I was sure that first summer would last forever. Summer is a season that slowly creeps up on you, and suddenly it's June and you realize the sun hasn't set when it should have, and somehow you're okay with that. So we'd sit on the porch and watch the summer evenings creep in, or we'd go exploring, safe in the knowledge that dark wouldn't come until much later.
She was my shelter from an indifferent world, and, as it was summer and we had nothing else to do, and armed as we were with eternity, we faced it together, bravely, triumphantly, ridiculously. Wasting away the summer nights, laughing off the endless days. No matter how many hours of sunlight we had, the days were never long enough--the days passed quickly and the nights seemed to stretch on forever.
I made her stay up until sunup on the solstice, because it felt important--this was the heart of the endless summer.

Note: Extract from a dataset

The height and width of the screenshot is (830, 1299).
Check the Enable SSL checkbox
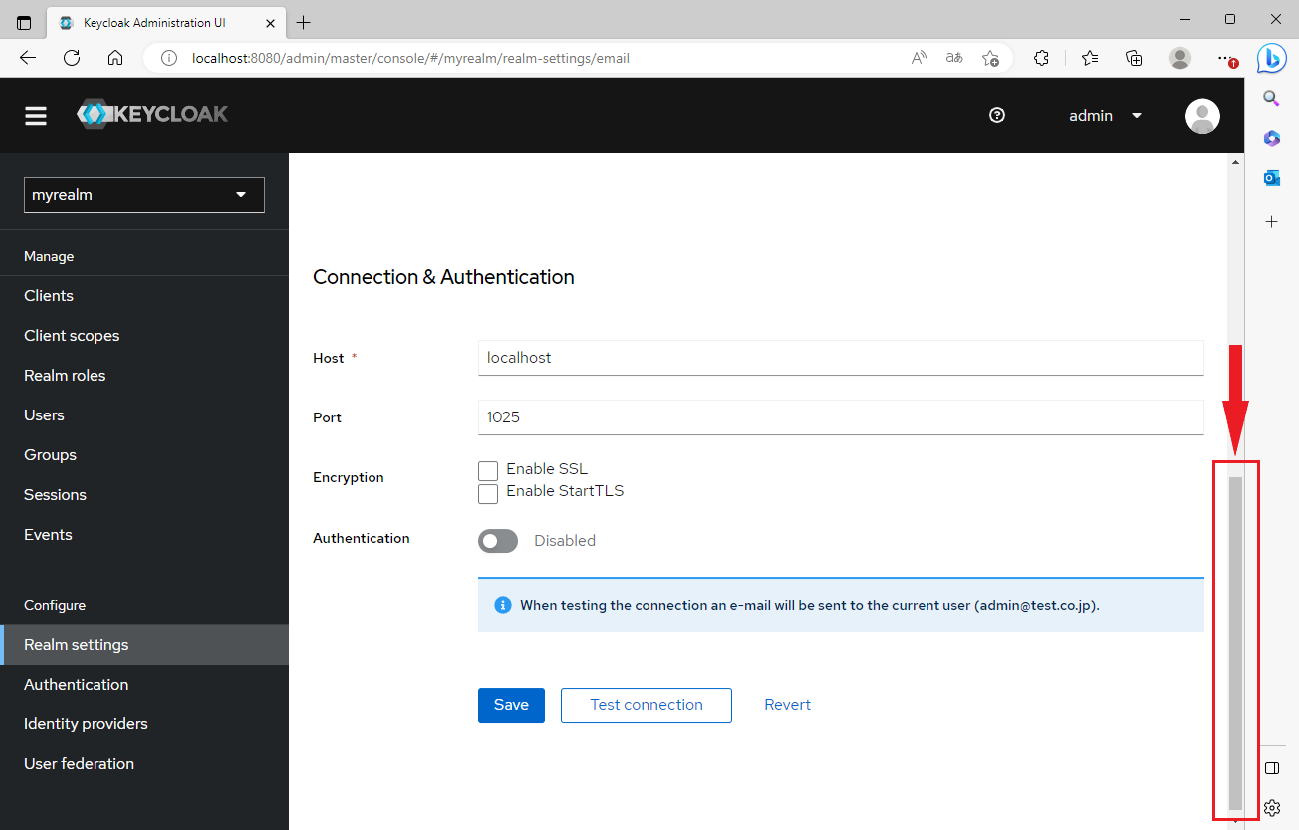(488, 470)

How could we not? Then we slept, safe in the knowledge that we'd done something right. We'd paid our homage to the gods of eternity. How could what we had not last forever?
20130607
a prelude for june
June is officially the start of summer here, though unofficially it tends to be marked by what the locals call the June gloom, or occasionally Juneuary, which is probably why I can never think of it as anything but a beginning.
20130601
life, pt. 5
Eris.
Life is narrative. It's not that stories all work out in the end--they obviously don't--but stories are important. Probably the only thing that's important in this fucked up world we live in. That's the thing I've always latched onto when it seems like it's slipping out of control.

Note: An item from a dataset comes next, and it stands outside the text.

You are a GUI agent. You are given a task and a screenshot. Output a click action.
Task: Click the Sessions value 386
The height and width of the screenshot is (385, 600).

Well, I say "always." This is one of those things I can trace to a single conversation. This was after some party at someone's house back in high school, hanging out with Alex on the porch. I always felt overwhelmed at big parties, though Alex seemed right at home. She was right at home pretty much anywhere.
I was complaining about the sorts of things you complain about when you're seventeen and think that everything is the end of the world, and she just shrugged and said, "I'm sure you can make a good story out of it, at least." You know, the sort of meaningless thing you say when someone is complaining and you don't really think it's worth complaining about but you don't want to just slap them and tell them to shut the fuck up.
But I was drunk, young, and impressionable, and that seemed somehow profound. That became the lens I used to view the world, and suddenly stories were everywhere I looked. It was still overwhelming--life will always be overwhelming--but it was comforting, and then it was important. Since life is narrative, it's always safe to say you're part of something that will last long after you're gone.